Finding young volunteers big job for 'non-profits', writes Raewyn Court.
Attracting young volunteers is one of the biggest challenges facing the non-profit sector during the economic downturn, and organisations are racking their brains to find new ways to revitalise themselves.
Rosemarie Dawson, trustee of the New Zealand Association Resource Centre Trust, says volunteer numbers are declining and it is becoming harder to recruit younger members.
With the many demands on an individual's time in today's climate, associations and charities need to become culturally aligned to new and younger audiences, she says.
"If an association's or charity's mission does not resonate with a younger demographic audience then it will have difficulty in attracting a younger volunteer or membership base," Dawson says.
"Numbers of registered charities have increased over the past few years and it is harder to fight for 'share of voice' and compete with other non-profits [not-for-profit organisations].
"Many non-profits are still not embracing channels of communication where a younger audience is having conversations and they ignore this at their peril."
The trust provides support, advice and professional development opportunities to the non-profit sector.
Dawson says the trust can connect those volunteering in charities and associations with experts and leaders who are in a position to provide good, solid advice and techniques in attracting younger staff, members, board members and volunteers.

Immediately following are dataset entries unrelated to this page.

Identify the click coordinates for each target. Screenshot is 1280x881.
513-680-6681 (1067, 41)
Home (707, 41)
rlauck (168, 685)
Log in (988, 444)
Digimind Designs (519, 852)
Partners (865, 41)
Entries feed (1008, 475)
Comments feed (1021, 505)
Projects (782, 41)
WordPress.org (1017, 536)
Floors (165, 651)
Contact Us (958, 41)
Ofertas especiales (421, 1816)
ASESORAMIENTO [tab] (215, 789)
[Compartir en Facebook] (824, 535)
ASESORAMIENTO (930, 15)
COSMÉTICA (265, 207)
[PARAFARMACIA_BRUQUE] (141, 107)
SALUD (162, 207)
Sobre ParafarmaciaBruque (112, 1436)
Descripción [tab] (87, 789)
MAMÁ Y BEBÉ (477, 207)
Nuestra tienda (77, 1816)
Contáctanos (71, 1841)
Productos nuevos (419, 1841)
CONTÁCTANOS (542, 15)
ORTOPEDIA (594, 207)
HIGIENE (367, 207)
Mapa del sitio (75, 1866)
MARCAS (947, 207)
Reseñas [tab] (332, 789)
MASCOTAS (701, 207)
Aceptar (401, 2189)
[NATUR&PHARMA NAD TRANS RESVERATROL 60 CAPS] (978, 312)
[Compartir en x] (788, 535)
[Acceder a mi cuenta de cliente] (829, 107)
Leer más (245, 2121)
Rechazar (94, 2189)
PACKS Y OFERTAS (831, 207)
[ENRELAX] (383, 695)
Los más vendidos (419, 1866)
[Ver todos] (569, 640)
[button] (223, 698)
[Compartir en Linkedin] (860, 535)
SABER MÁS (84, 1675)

The trust identified with its own need to attract younger volunteers by scheduling Josh Levent of youth leadership organisation Aiesec New Zealand to speak at the People by Association human resources conference for non-profits last month.
Levent, Aiesec's vice-president of organisational development, says young people bring energy and enthusiasm, new ideas and perspectives, technological literacy and social networking skills - especially in understanding the dynamics of social media - to non-profits.
"At university age, many young people are looking for volunteer opportunities, and this is the perfect time to reach them," he says.
"University is a chance for many students to really find themselves as individuals, and university courses, new friendships, social clubs, religious, cultural, political and other interest societies and volunteering all provide the opportunity to do that.
"Clubs and societies require volunteers to at least manage their operations, and this often leads to other volunteering opportunities.
"Aiesec, for example, provides students with international volunteering opportunities over the summer, and major global non-profits such as Oxfam have societies on campus that engage students and may lead to volunteering for the organisation," Levent says.
"And universities are increasingly encouraging students to engage in volunteering as a means to becoming more employable upon graduation."
Non-profit organisations that have particular appeal to young people are those run by young people, says Levent, and in New Zealand these include Aiesec, the P3 Foundation and the Global Poverty Project.
"Aiesec offers thousands of different kinds of short-term volunteering opportunities across the globe each year that are perfect for young people on a gap year - those looking for short-term volunteering work before moving on to work or university.
"The work ranges from volunteering in an orphanage in China, to increasing HIV/Aids awareness in Malaysia to teaching school students about different cultures in Ukraine.
"Global Volunteer Network and International Student Volunteers are two other non-profits that offer similar opportunities," he says.
"Those are international but within New Zealand, the Student Volunteer Army in Christchurch is a great initiative young people can get involved in for some one-off volunteering."
Encouragingly, Levent believes that for the non-profits, finding the right people is easier than it seems.
He says that more than 99 per cent of young people in New Zealand aged 20-24 are on Facebook, and that advertising to specific niche groups is very easy on Facebook.
"The absolute best way to do this is to hire a savvy young person to manage the Facebook presence of the organisation," he says. "Creating a Facebook page and keeping it fresh with new and interesting content makes it appealing to the 18-24 year-old students the non-profit wants as volunteers. Using targeted advertisements is an add-on to a good Facebook page. The underlying rule is to create value, so non-profits need to find ways to make their issue interesting, heart-warming or heart-wrenching, easy to understand and comfortable for young people to share.
"And by using Facebook it becomes really easy to measure engagement through metrics such as the number of times a piece of content is 'shared' or 'liked'."
Levent says some honours organisations and leadership programmes at universities even require their members to volunteer, so these organisations are great gateways to volunteers. "Most importantly, young people respond to other young people, so hiring a young person to manage social media marketing to engage more young people is ideal.
"Many non-profits believe they have to "compete" with businesses to retain talent, but I don't think this is the right approach," Levent says. "Instead, non-profits should look at what their best people look for in their work and do more of that.
"People who volunteer or work in non-profits are passionate about what they do, and more young people are looking for a cause to champion rather than just living out the career scripts of their parents.
"Packaging the cause of the organisation in a way that inspires passion is the best way to keep good people."
Levent suggests communicating "why" rather than "what" the organisation does. "Aside from being meaningful, work also needs to be fun, interesting and provide opportunities for variety or mobility."